#### CONSIGNE:
Dans la décision du Conseil d'État reproduite ci-dessous, relevez tous les textes visés dans la phrase qui commence par « Vu le code ».

Conseil d’Etat, SSR., 26 juillet 1985, Ville d’Aix-en-Provence, requête numéro 43468, rec. p. 236






Requête de la ville d’Aix-en-Provence tendant :
1° à l’annulation du jugement du 18 mars 1982 du tribunal administratif de Marseille annulant, à la demande de la société Gaumont Distribution et autres, l’arrêté en date du 13 novembre 1979 par lequel le maire de la ville requérante a interdit la projection du film ” Le pull-over Rouge ” sur le territoire de ladite commune ;
2° au rejet de la demande ;
Vu le code de l’industrie cinématographique, notamment son article 19 ; le code des communes, notamment son article L. 131-2 ; l’ordonnance du 31 juillet 1945 et le décret du 30 septembre 1953 ; la loi du 30 décembre 1977 ;
Considérant que, si le code de l’industrie cinématographique, en ses articles 19 à 21, en maintenant le contrôle préventif institué par les textes antérieurs, a notamment pour objet de permettre que soit interdite la projection de films contraires aux bonnes moeurs ou de nature à avoir une influence pernicieuse sur la moralité publique, cette disposition n’a pas retiré aux maires l’exercice, en ce qui concerne les représentations cinématographiques, des pouvoirs de police qu’ils tiennent de l’article L. 131-2 du code des communes ; que le maire, responsable du maintien de l’ordre dans sa commune, peut donc interdire sur le territoire de celle-ci la représentation d’un film auquel le visa ministériel d’exploitation a été accordé, mais dont la projection est susceptible de provoquer des troubles sérieux ou d’être, en raison du caractère immoral du film et de circonstances locales particulières, préjudiciable à l’ordre public ;
Cons. que, par arrêté du 13 novembre 1979, le maire d’Aix-en-Provence a interdit dans sa commune la projection du film ” Le pull-over rouge ” ; qu’il ne ressort pas des pièces du dossier que cette projection, quel que fût le caractère de ce film, ait été de nature à porter atteinte au bon ordre ou à la tranquillité publique dans la ville ; qu’ainsi le maire d’Aix-en-Provence n’est pas fondé à soutenir que c’est à tort que, par le jugement attaqué, le tribunal administratif de Marseille a annulé son arrêté précité du 13 novembre 1979 ;

rejet .N
1 Cf. Sect., Société ” Les films Lutetia “, 18 déc. 1959, p. 693.

#### DONNÉES FOURNIES:
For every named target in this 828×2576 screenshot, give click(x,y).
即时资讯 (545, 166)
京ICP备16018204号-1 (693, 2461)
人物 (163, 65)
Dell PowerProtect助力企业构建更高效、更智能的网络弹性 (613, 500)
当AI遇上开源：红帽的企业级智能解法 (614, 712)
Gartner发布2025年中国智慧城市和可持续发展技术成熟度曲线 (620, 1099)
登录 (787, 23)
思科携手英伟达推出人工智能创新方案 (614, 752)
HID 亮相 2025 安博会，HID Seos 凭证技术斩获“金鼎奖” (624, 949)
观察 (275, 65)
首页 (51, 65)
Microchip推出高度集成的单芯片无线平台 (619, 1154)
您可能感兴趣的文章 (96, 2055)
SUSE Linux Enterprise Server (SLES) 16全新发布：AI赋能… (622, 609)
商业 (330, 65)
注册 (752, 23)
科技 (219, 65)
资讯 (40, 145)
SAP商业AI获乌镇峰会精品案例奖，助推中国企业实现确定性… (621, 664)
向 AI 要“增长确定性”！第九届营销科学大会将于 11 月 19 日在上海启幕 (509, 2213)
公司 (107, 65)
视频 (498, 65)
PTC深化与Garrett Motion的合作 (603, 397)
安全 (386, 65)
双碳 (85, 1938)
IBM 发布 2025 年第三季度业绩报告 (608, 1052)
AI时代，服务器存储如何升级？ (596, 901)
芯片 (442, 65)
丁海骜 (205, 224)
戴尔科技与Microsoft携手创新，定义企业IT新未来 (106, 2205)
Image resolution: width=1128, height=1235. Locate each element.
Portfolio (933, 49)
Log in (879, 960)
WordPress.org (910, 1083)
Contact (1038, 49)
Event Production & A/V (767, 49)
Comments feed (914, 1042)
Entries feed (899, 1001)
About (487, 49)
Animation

#### RÉPONSE:
- le code de l'industrie cinématographique, notamment son article 19
- le code des communes, notamment son article L. 131-2
- l'ordonnance du 31 juillet 1945
- le décret du 30 septembre 1953
- la loi du 30 décembre 1977